* Exercise: Report each line from the records where the string "Viewport" turns up.

___

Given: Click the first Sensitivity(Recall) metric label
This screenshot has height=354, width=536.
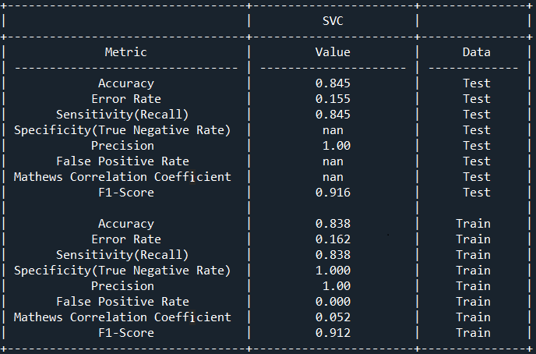Looking at the screenshot, I should pyautogui.click(x=122, y=115).
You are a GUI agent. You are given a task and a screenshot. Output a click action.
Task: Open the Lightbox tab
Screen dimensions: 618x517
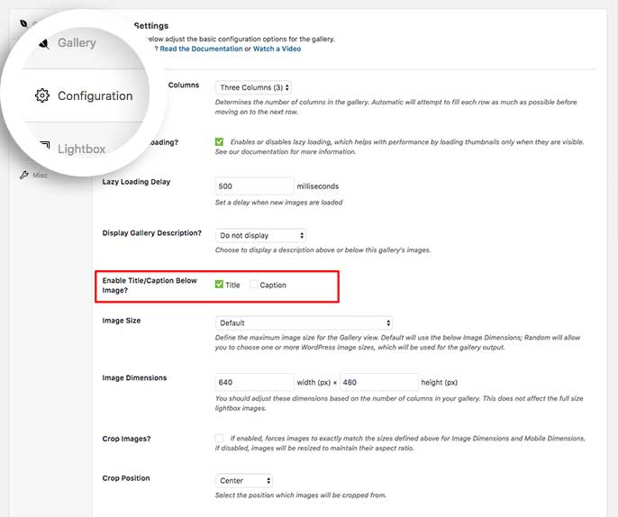[81, 149]
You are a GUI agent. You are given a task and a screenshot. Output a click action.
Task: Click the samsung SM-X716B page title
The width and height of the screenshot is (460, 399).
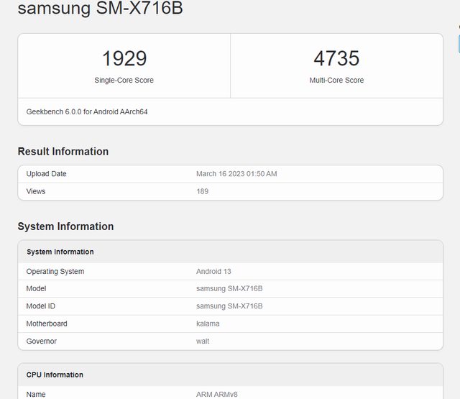100,9
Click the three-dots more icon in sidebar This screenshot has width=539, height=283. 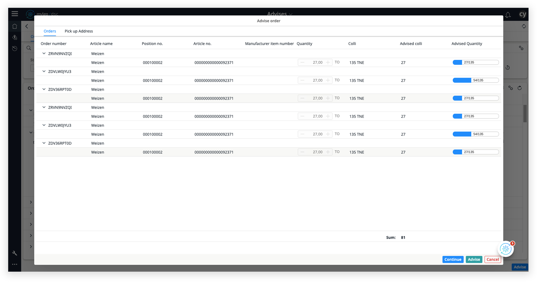[x=15, y=264]
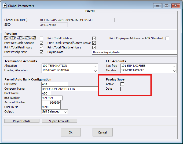Tick the Do Not Print Bank Detail checkbox
This screenshot has width=183, height=144.
point(41,38)
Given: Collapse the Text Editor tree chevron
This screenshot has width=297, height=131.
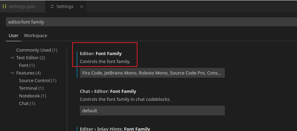Looking at the screenshot, I should 12,58.
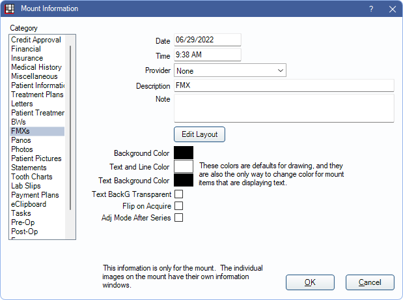Click the Open Dental app icon in title bar

pos(9,8)
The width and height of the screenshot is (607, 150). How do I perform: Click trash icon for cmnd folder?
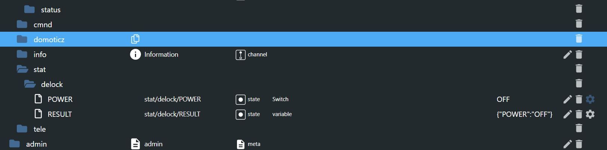point(579,24)
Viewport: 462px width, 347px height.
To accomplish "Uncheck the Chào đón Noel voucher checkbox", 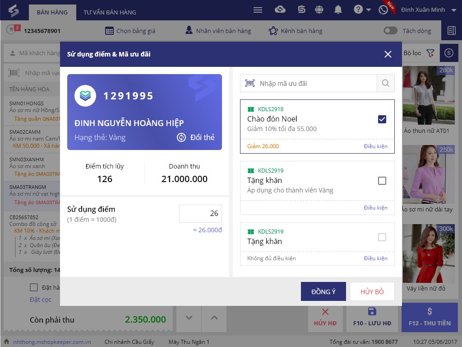I will 382,119.
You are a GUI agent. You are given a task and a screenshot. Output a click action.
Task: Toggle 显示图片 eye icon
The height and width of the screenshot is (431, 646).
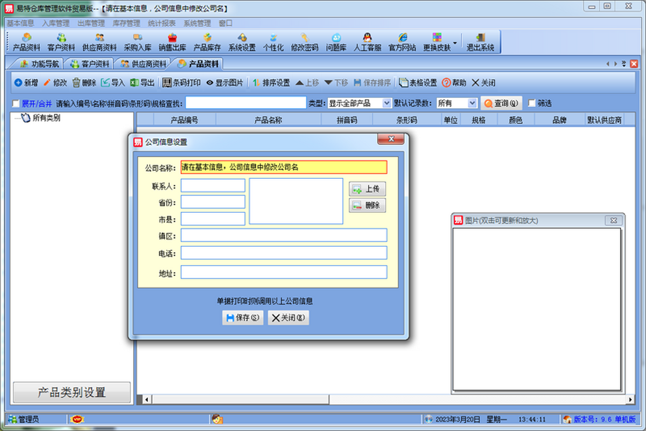point(224,83)
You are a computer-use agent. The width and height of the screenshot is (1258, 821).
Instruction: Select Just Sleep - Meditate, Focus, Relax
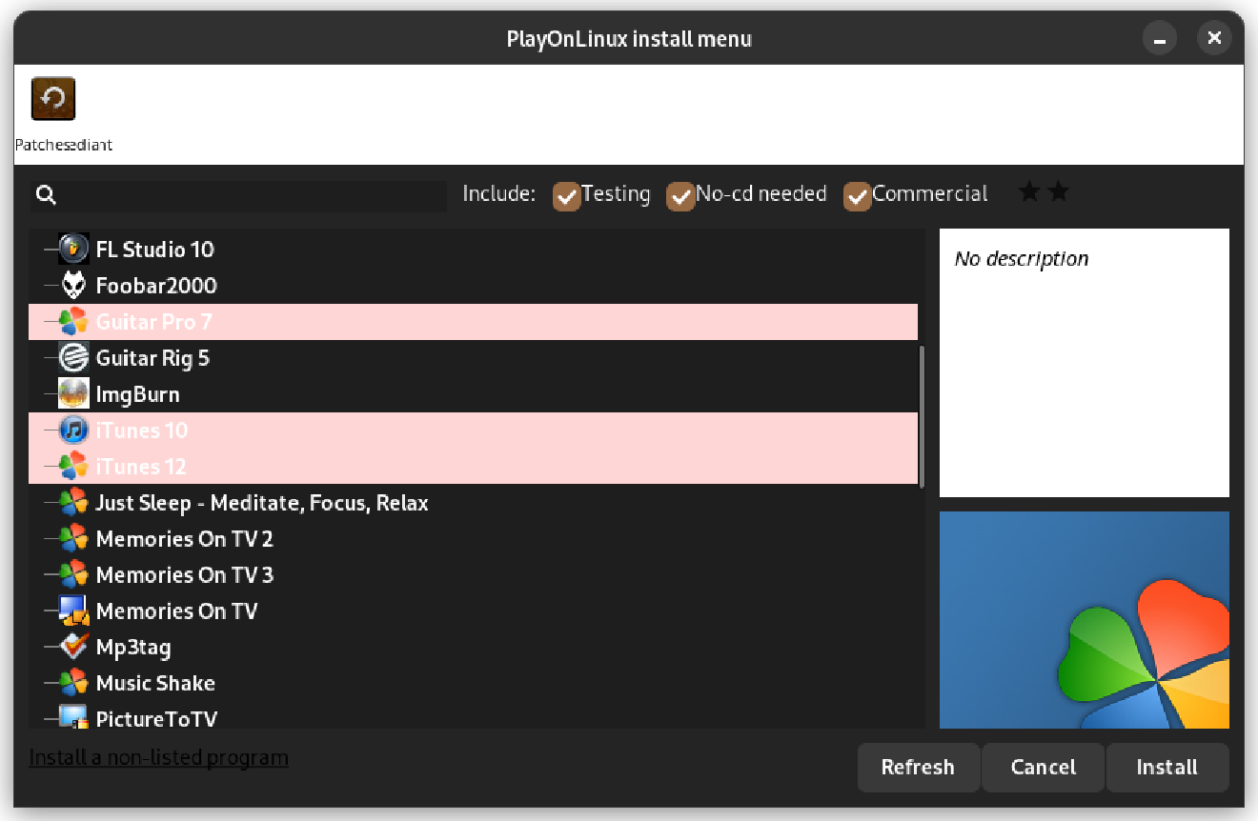click(261, 503)
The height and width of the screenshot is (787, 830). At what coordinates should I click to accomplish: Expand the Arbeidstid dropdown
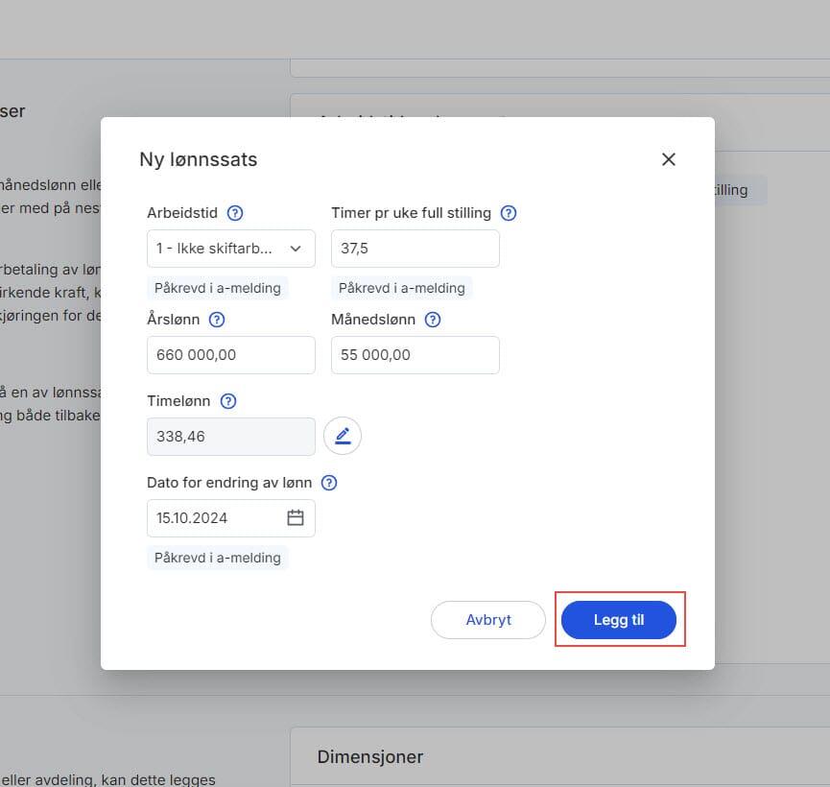tap(230, 249)
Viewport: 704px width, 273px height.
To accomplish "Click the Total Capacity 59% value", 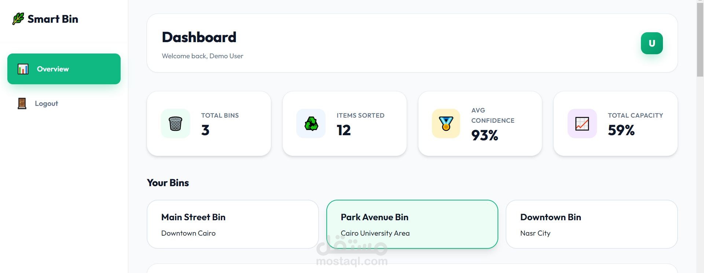I will (x=621, y=130).
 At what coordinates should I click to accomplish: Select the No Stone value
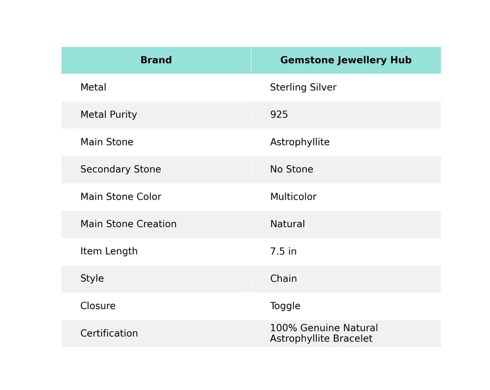pos(291,170)
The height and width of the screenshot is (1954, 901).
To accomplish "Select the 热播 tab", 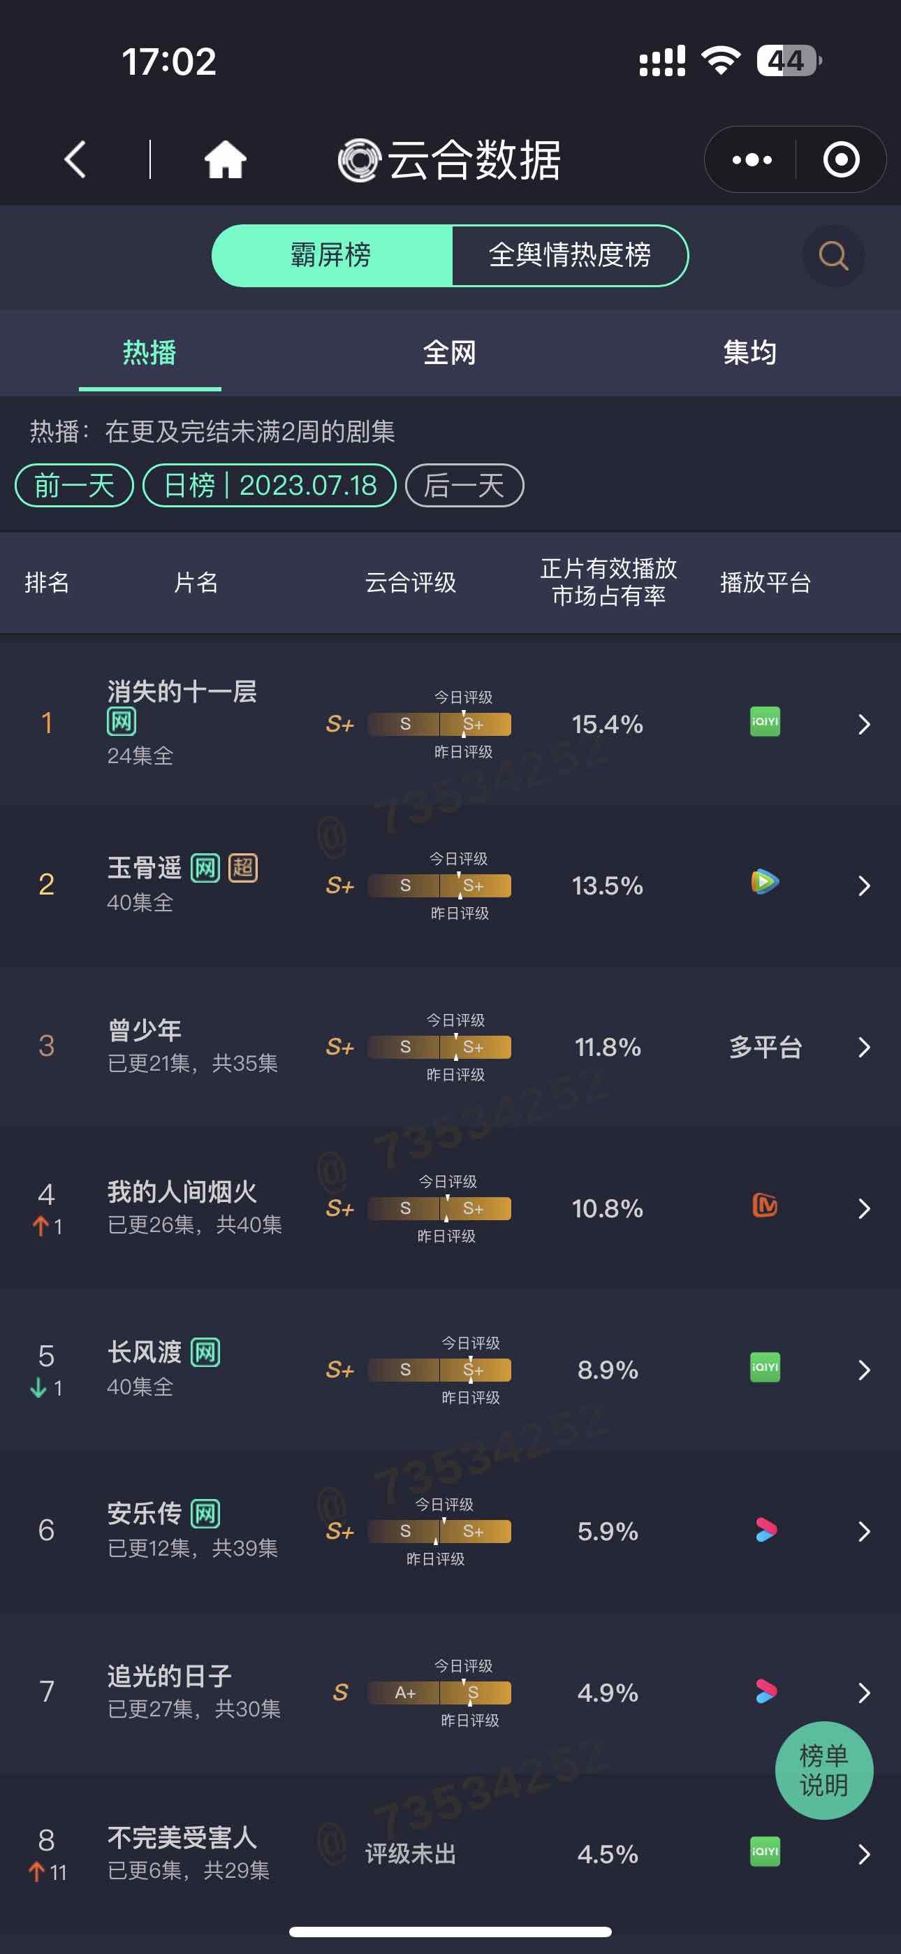I will tap(149, 353).
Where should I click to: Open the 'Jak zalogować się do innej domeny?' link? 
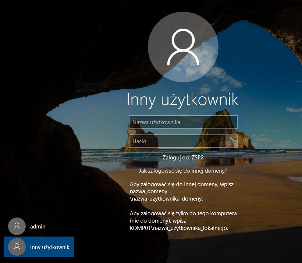183,171
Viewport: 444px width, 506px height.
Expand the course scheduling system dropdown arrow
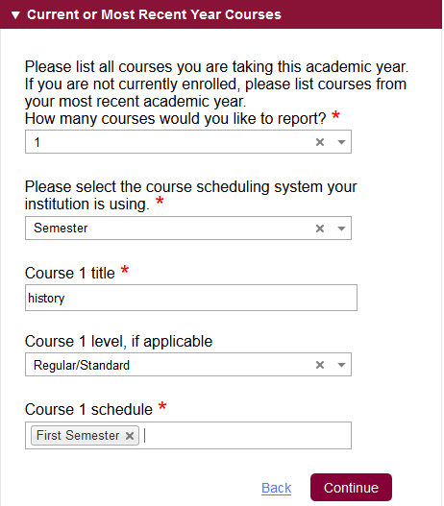coord(341,229)
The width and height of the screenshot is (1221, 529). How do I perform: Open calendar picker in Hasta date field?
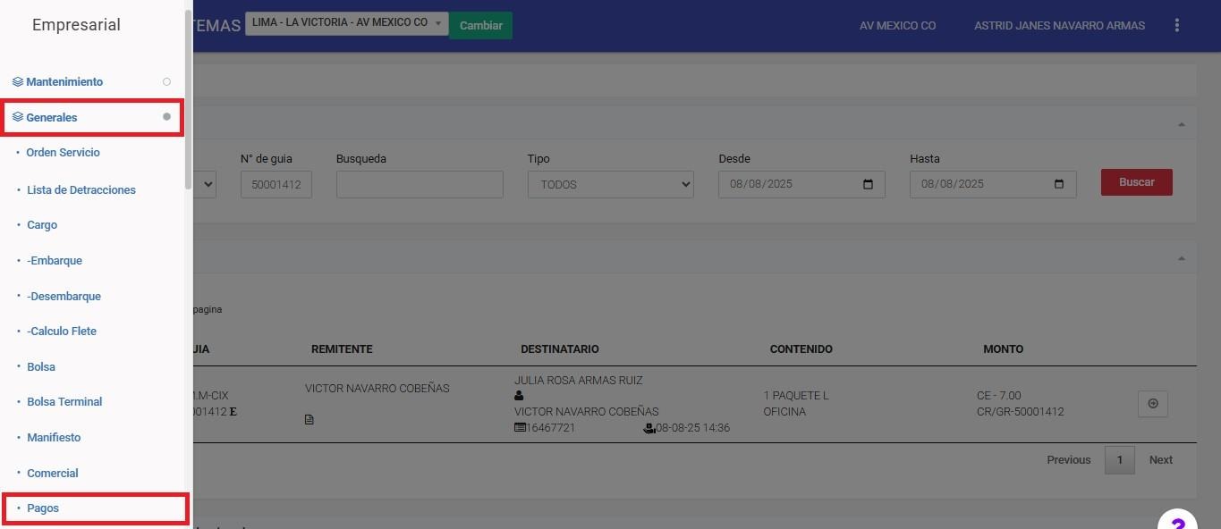point(1059,184)

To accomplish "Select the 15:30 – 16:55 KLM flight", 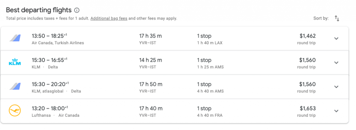I will coord(175,63).

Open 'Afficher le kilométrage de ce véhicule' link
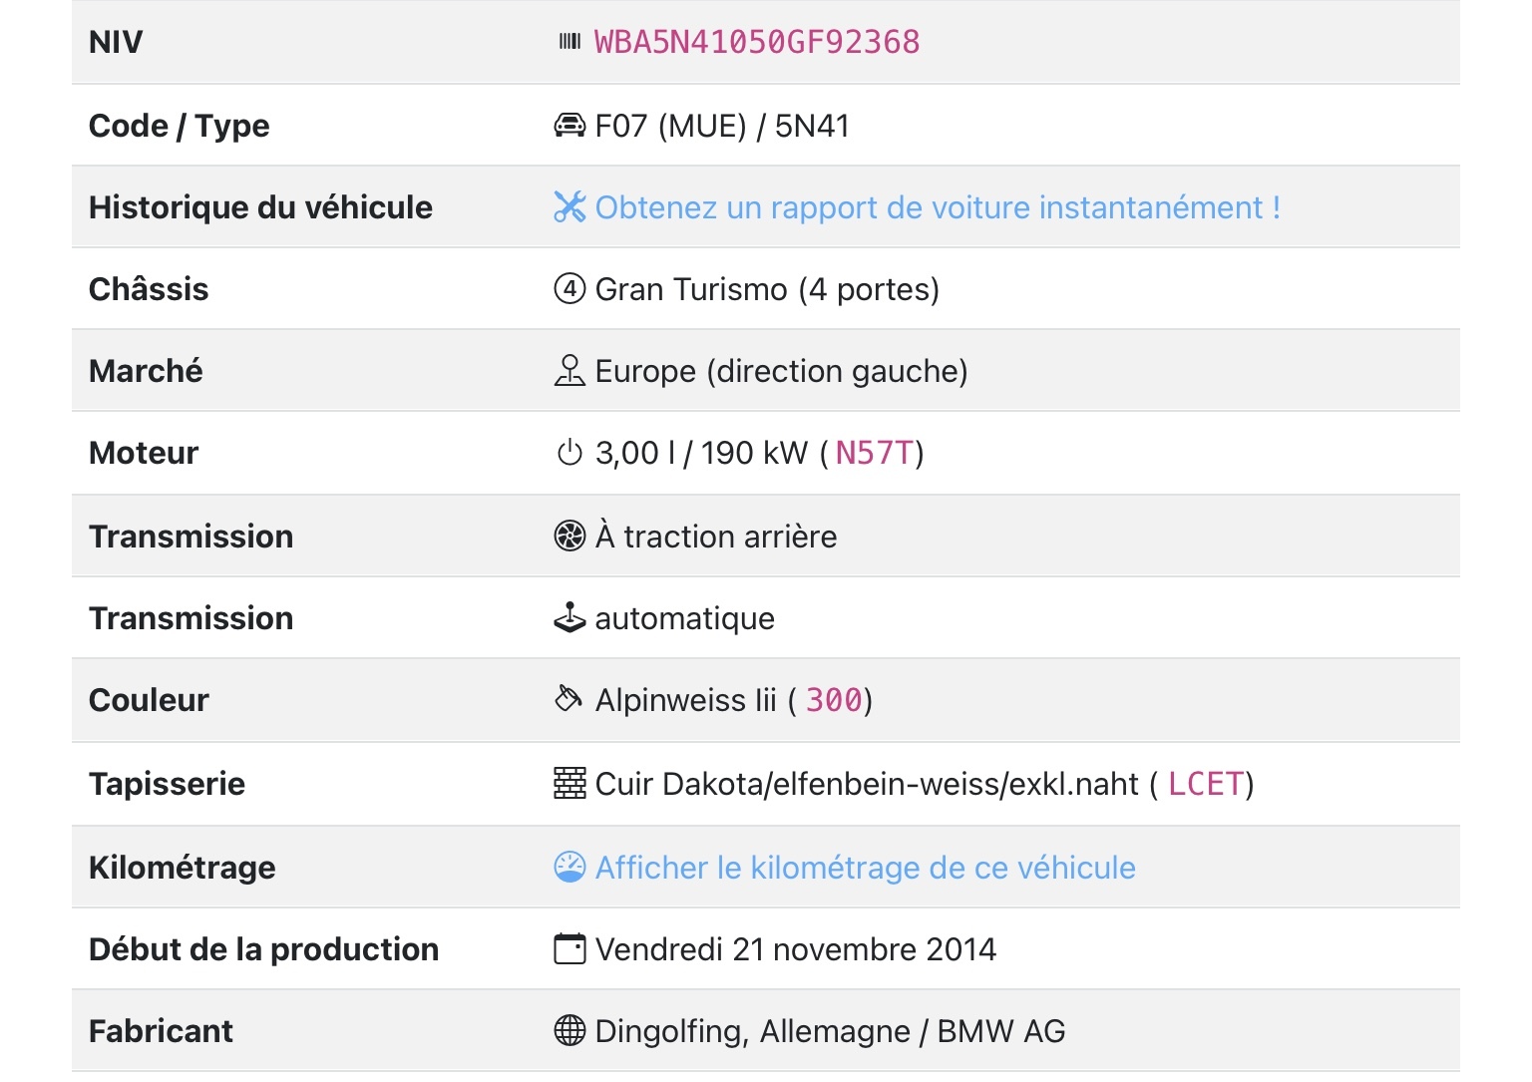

___

* Task result:
Viewport: 462px width, 347px height.
Viewport: 704px width, 273px height.
Viewport: 444px width, 506px height.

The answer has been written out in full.